**EXERCISE DIRECTIONS**
In the listing that follows, copy out each line that includes the word "Task".

**SOURCE RECORDS**
+ + + +
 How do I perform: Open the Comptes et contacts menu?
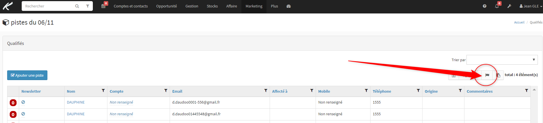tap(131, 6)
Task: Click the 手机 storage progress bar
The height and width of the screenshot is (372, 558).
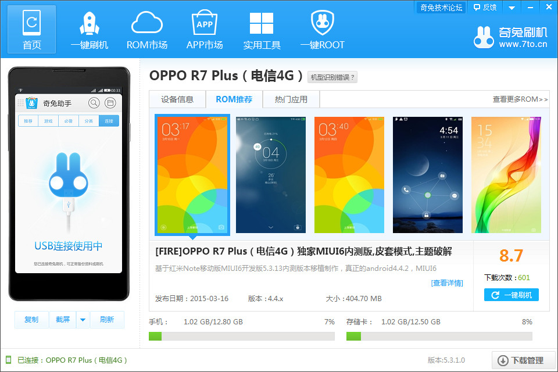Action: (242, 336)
+ + + +
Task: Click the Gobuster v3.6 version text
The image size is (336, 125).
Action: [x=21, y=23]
+ + + +
**RESPONSE TO THE EXERCISE**
Task: Click the 手机 storage progress bar
Task: Click the Gobuster v3.6 version text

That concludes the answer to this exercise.